Addressing Antimicrobial Resistance in the Digital Age: The Role of Artificial Intelligence in Improving Global Health Outcomes for Low- and Middle-Income Countries

Addressing Antimicrobial Resistance in the Digital Age: The Role of Artificial Intelligence in Improving Global Health Outcomes for Low- and Middle-Income Countries

Introduction

Humanity often views itself as the top species, capable of building cities, splitting atoms, taming wild beasts, and bending nature to its will. However, the continued survival of modern civilisation rests on an increasingly fragile foundation: our ability to control pathogenic microorganisms. That foundation is now under threat. Antimicrobial Resistance (AMR) is accelerating globally, eroding decades of medical progress and threatening health systems, especially in low- and middle-income countries (LMICs), with a possibility of a post-antibiotic era.

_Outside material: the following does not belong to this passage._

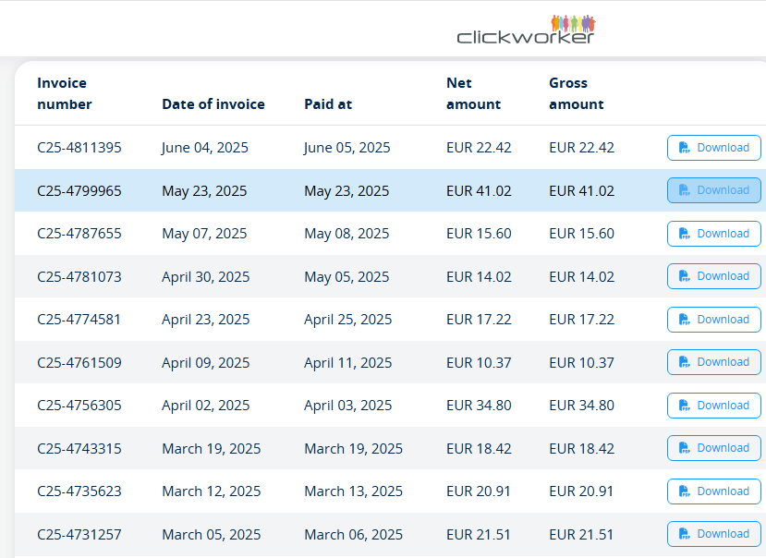Click the Net amount column header
The width and height of the screenshot is (766, 558).
473,93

The implications of this crisis are not abstract. Last year, I witnessed a patient in a General Hospital succumb to complications from an infected wound despite receiving multiple courses of antibiotics. His case exemplifies a global trend: bacteria are evolving resistance at a faster rate than new treatments emerge. The above phenomenon is no isolated incident; AMR caused an estimated 1.27 million deaths in 2019, exceeding the mortality from HIV/AIDS or malaria in the same year. If current trends continue, projections suggest that AMR could contribute to 10 million deaths annually by 2050. This would lead to a world where routine surgeries and even minor injuries become risky.

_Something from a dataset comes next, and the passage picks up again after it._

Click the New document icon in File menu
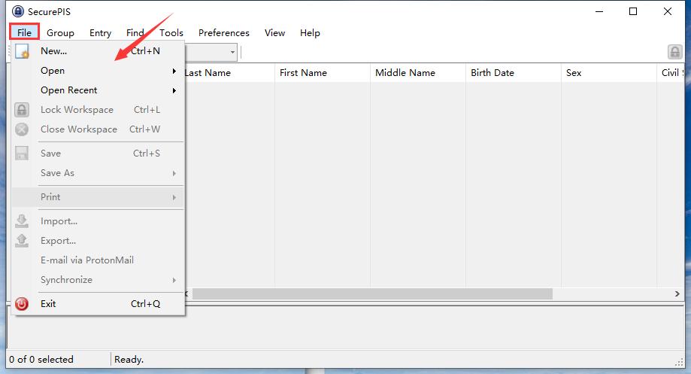 (x=23, y=52)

The urgency of the situation is heightened by the operational delays inherent in LMICs healthcare systems. In cases of sepsis, each hour of delay in administering the correct antimicrobial increases mortality risk by approximately 9%. Many facilities must even wait up to 72 hours for culture results to be available. This is a fatal gap. It is within this context that artificial intelligence (AI) must be understood as a critical survival tool.

AI in the One Health Framework Surveillance.

AMR does not respect disciplinary boundaries. Microbial resistance emerges and spreads through interconnected ecosystems spanning humans, animals, plants, and the environment. The One Health framework, therefore, represents the most comprehensive approach to surveillance and fighting of AMR.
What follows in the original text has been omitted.